Wave interference, Doppler shifts, refraction, diffraction, lens systems, and polarization. Real-time ripple tanks and ray tracing with adjustable wavelength, amplitude, and medium properties.
Drop two pebbles in a ripple tank and watch interference patterns form in real-time. Adjust source frequency, amplitude, and separation to see constructive and destructive bands shift. Drag either source to change geometry and watch nodal lines redraw instantly.
Move a sound source toward and away from an observer to hear frequency shift in real-time. Adjust source speed, observer speed, and medium sound velocity. Watch Mach cone form when v_source exceeds v_sound, and calculate shifted f' = f(v±vo)/(v∓vs).
Fire laser rays through interfaces between media with different refractive indices. Adjust incident angle and n1, n2 values to see bending obey n1sinθ1 = n2sinθ2. Watch critical angle and total internal reflection as θ exceeds θc = arcsin(n2/n1).

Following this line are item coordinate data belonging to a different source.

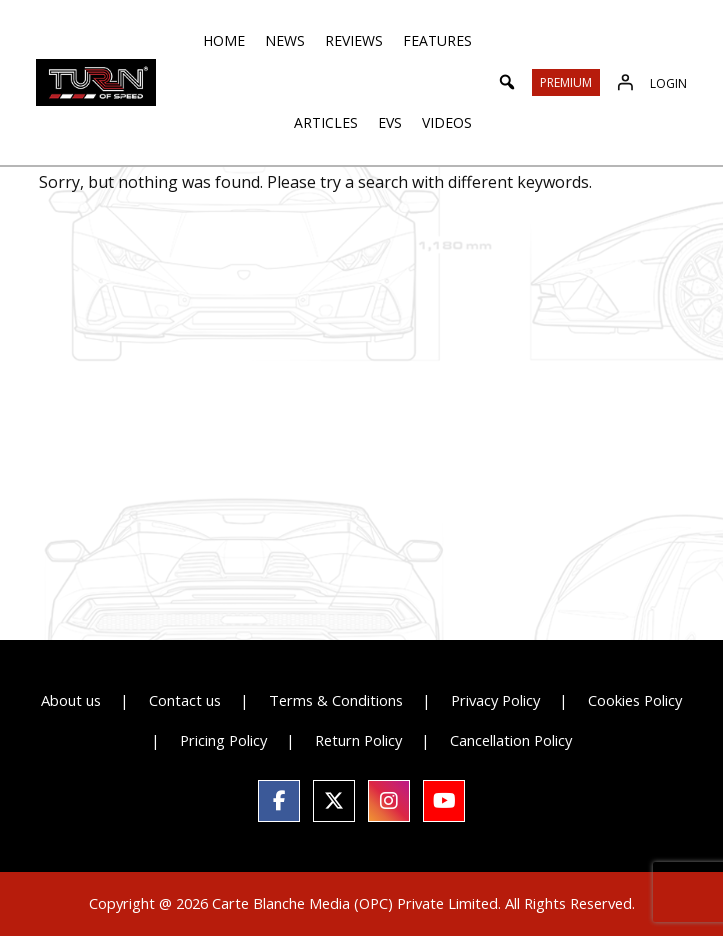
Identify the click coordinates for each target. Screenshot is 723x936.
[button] (507, 82)
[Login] (625, 82)
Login (668, 83)
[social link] (279, 801)
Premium (566, 82)
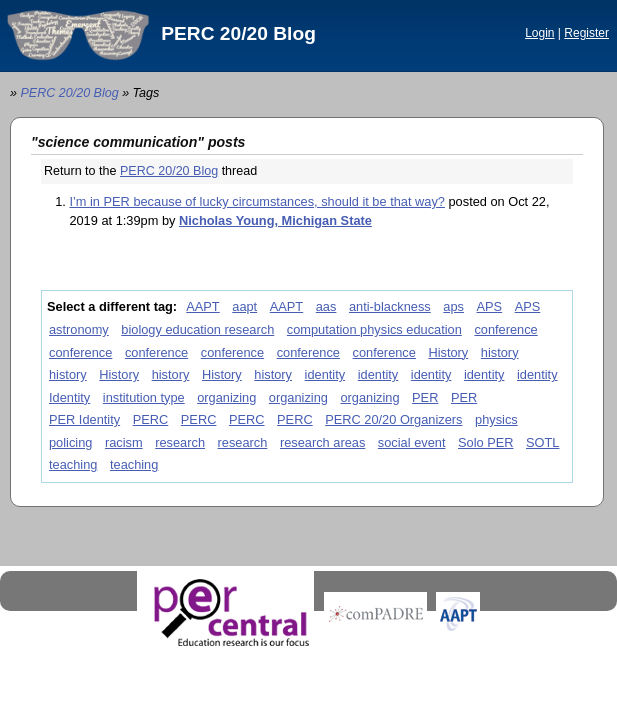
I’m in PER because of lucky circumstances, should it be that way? (257, 201)
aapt (244, 306)
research (180, 442)
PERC (151, 419)
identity (325, 374)
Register (586, 33)
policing (70, 442)
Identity (69, 397)
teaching (73, 464)
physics (496, 419)
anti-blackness (390, 306)
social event (412, 442)
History (448, 352)
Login (539, 33)
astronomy (79, 329)
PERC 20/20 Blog (238, 33)
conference (505, 329)
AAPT (202, 306)
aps (453, 306)
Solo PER (485, 442)
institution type (144, 397)
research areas (322, 442)
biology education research (197, 329)
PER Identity (84, 419)
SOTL (542, 442)
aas (326, 306)
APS (490, 306)
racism (124, 442)
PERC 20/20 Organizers (393, 419)
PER (425, 397)
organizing (226, 397)
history (500, 352)
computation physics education (374, 329)
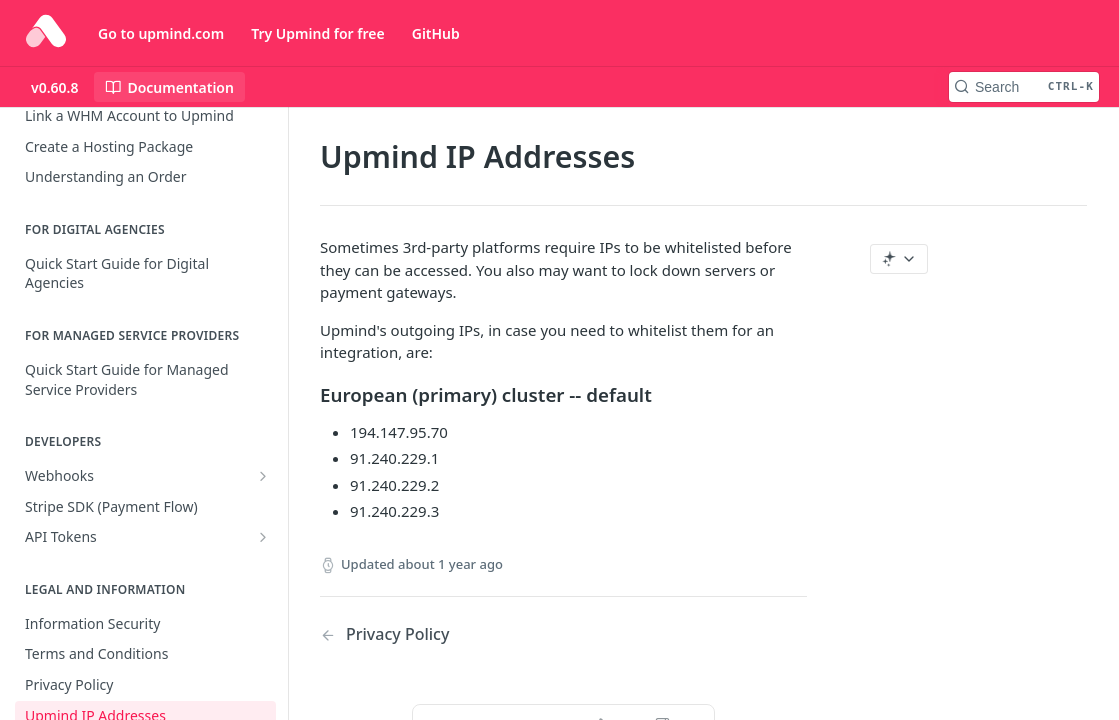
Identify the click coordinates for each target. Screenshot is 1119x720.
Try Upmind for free (318, 33)
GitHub (436, 33)
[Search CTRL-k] (1024, 87)
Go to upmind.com (161, 33)
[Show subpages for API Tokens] (263, 537)
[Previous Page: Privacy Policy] (424, 634)
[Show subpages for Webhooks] (263, 476)
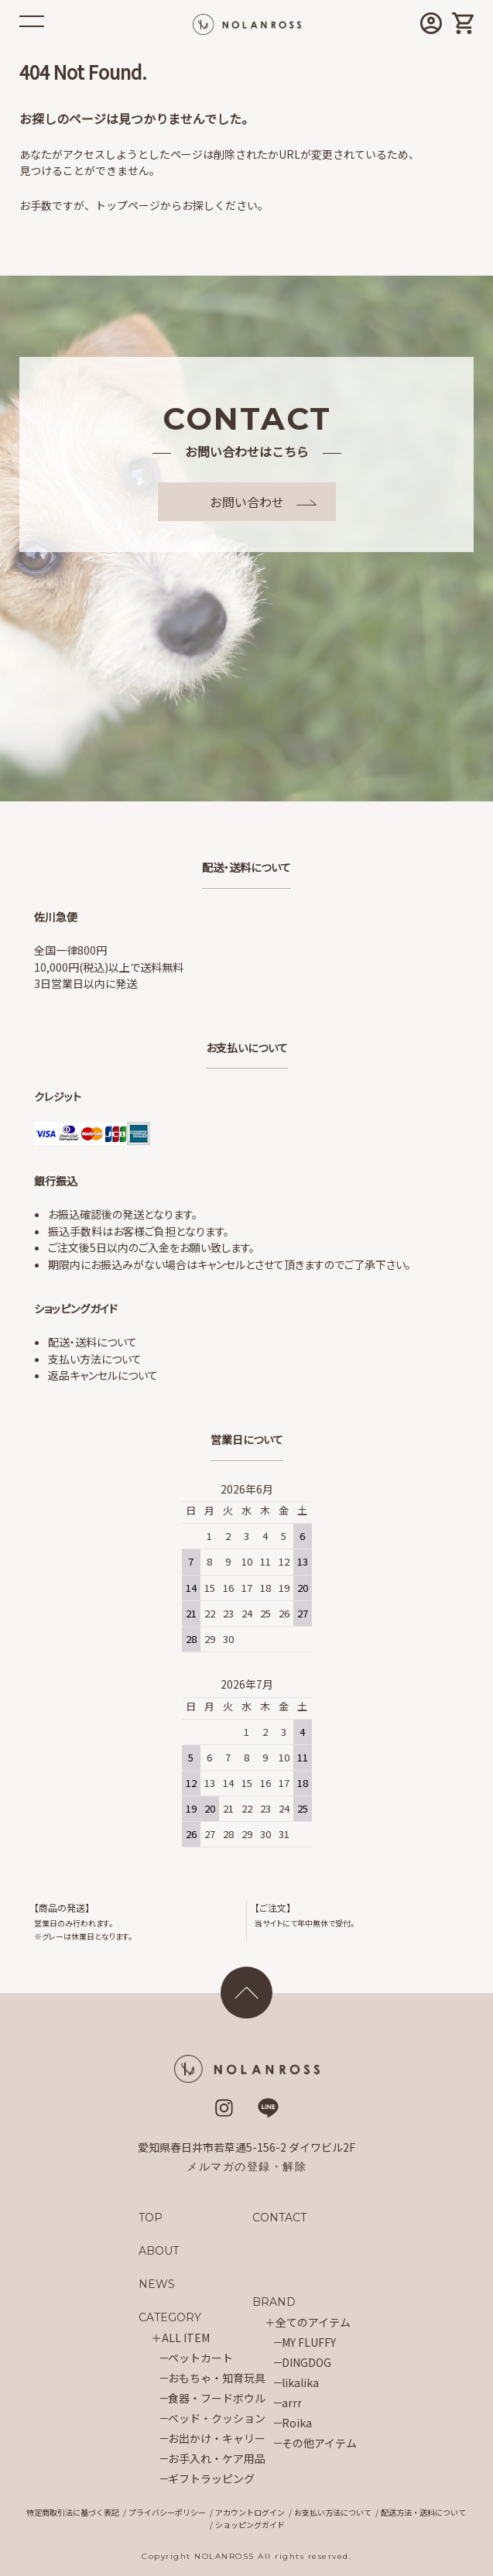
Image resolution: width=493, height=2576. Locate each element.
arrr (292, 2402)
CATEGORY (170, 2317)
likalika (300, 2382)
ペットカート (200, 2357)
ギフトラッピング (211, 2478)
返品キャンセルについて (103, 1375)
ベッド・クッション (216, 2418)
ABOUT (159, 2251)
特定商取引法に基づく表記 (72, 2512)
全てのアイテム (313, 2322)
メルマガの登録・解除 (246, 2166)
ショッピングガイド (250, 2524)
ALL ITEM (186, 2337)
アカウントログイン (250, 2512)
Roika (297, 2422)
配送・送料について (92, 1342)
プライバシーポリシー (167, 2512)
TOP (151, 2217)
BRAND (274, 2302)
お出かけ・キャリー (216, 2438)
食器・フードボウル (216, 2398)
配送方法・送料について (423, 2512)
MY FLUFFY (309, 2342)
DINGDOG (306, 2362)
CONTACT (279, 2217)
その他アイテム (319, 2443)
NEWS (157, 2284)
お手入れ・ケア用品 (216, 2458)
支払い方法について (95, 1359)
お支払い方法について (332, 2512)
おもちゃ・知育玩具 (216, 2378)
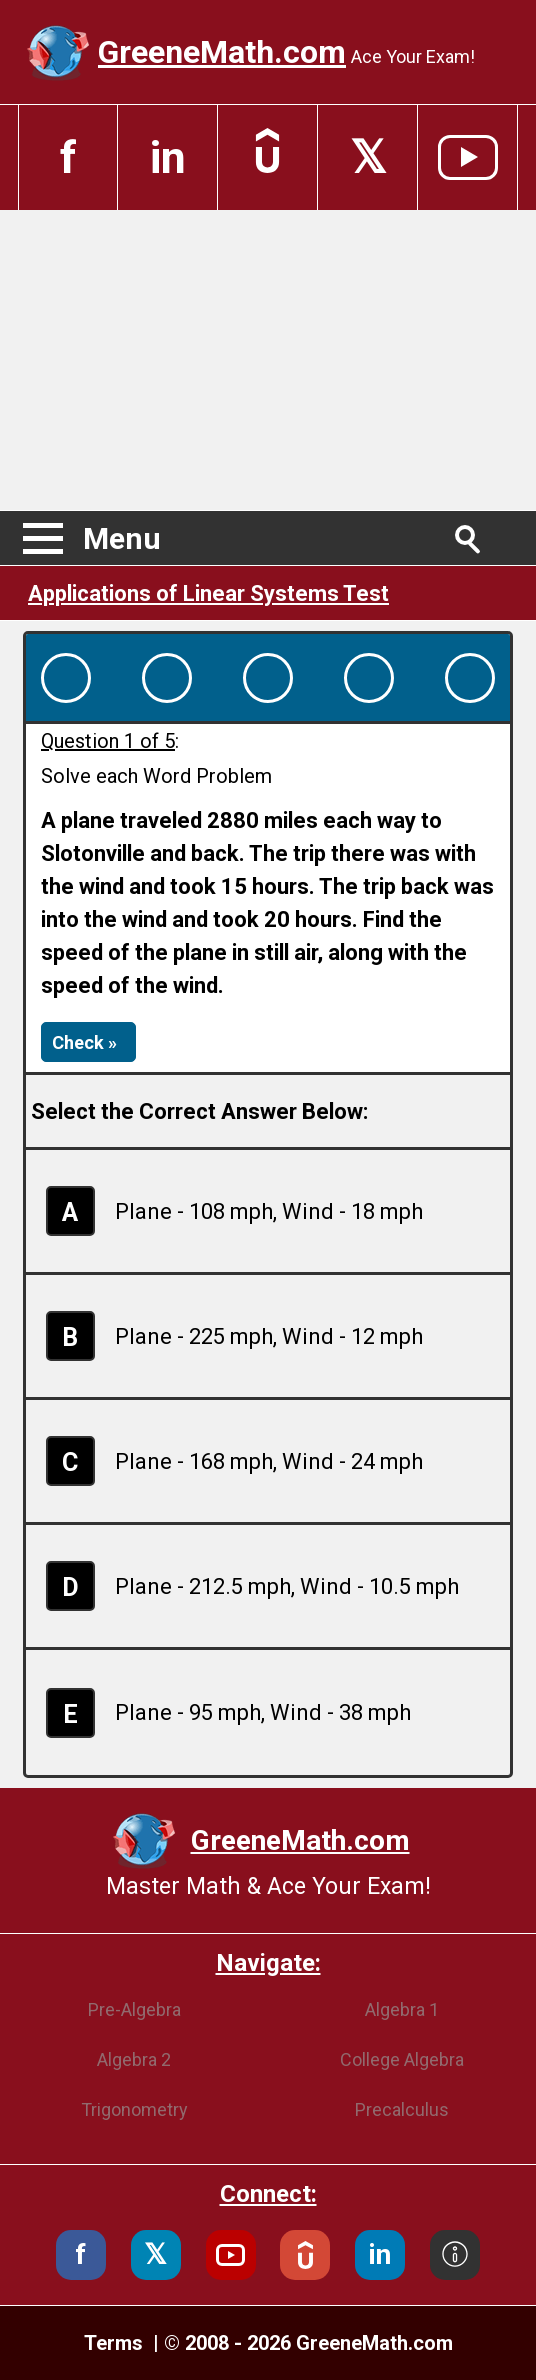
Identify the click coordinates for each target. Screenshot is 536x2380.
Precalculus (402, 2109)
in (168, 157)
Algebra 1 (402, 2009)
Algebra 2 (134, 2059)
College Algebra (402, 2059)
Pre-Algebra (134, 2009)
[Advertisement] (268, 360)
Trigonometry (134, 2109)
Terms (116, 2343)
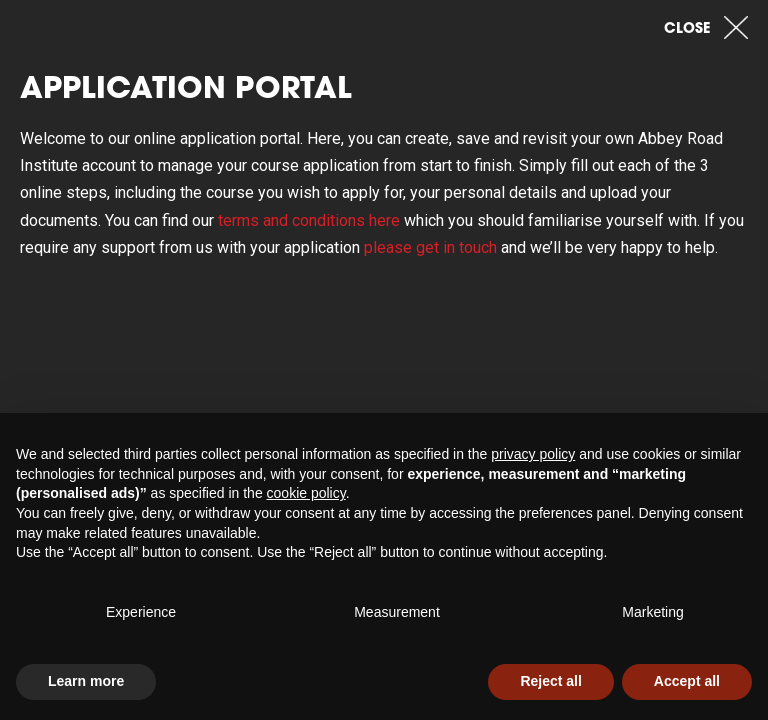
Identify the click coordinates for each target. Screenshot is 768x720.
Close (706, 26)
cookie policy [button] (306, 493)
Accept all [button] (687, 681)
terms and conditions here (309, 220)
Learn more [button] (86, 681)
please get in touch (430, 247)
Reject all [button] (550, 681)
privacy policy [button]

Build optical systems with converging and diverging lenses and spherical mirrors. Drag object to see real-time image formation, track 1/f = 1/u + 1/v, and calculate magnification m = v/u. Ray tracing with principal, parallel, and focal rays updates instantly.
Pass light through single slit, double slit, and diffraction gratings to observe interference patterns. Adjust slit width, separation, and wavelength to shift maxima positions. Calculate angular positions with d·sinθ = mλ and watch spectral lines separate.
Excite strings and air columns at resonant frequencies to form standing wave patterns. Adjust length, tension, and boundary conditions to see nodes and antinodes shift. Calculate harmonics fn = nv/2L and visualize displacement envelope in real-time.
Pass unpolarized light through polarizers and analyzers to study Malus's law I = I₀cos²θ. Rotate transmission axes to see intensity change, add quarter-wave plates for circular polarization, and model Brewster's angle for reflected light polarization.
Recreate Young's iconic experiment with coherent light sources. Adjust slit separation and screen distance to change fringe spacing Δx = λD/d. Toggle between wave and particle modes to see interference pattern vs detection pattern build up photon by photon.
Model sound propagation in pipes and rooms with adjustable frequency and amplitude. Observe resonance in open and closed pipes, calculate beat frequency from two nearby tones, and visualize pressure nodes in standing acoustic waves with decibel readout.
Trace light rays through optical fiber cores with cladding layers. Adjust core and cladding refractive indices to control critical angle and numerical aperture. Model pulse dispersion and bandwidth limits, and calculate acceptance cone angle for signal injection.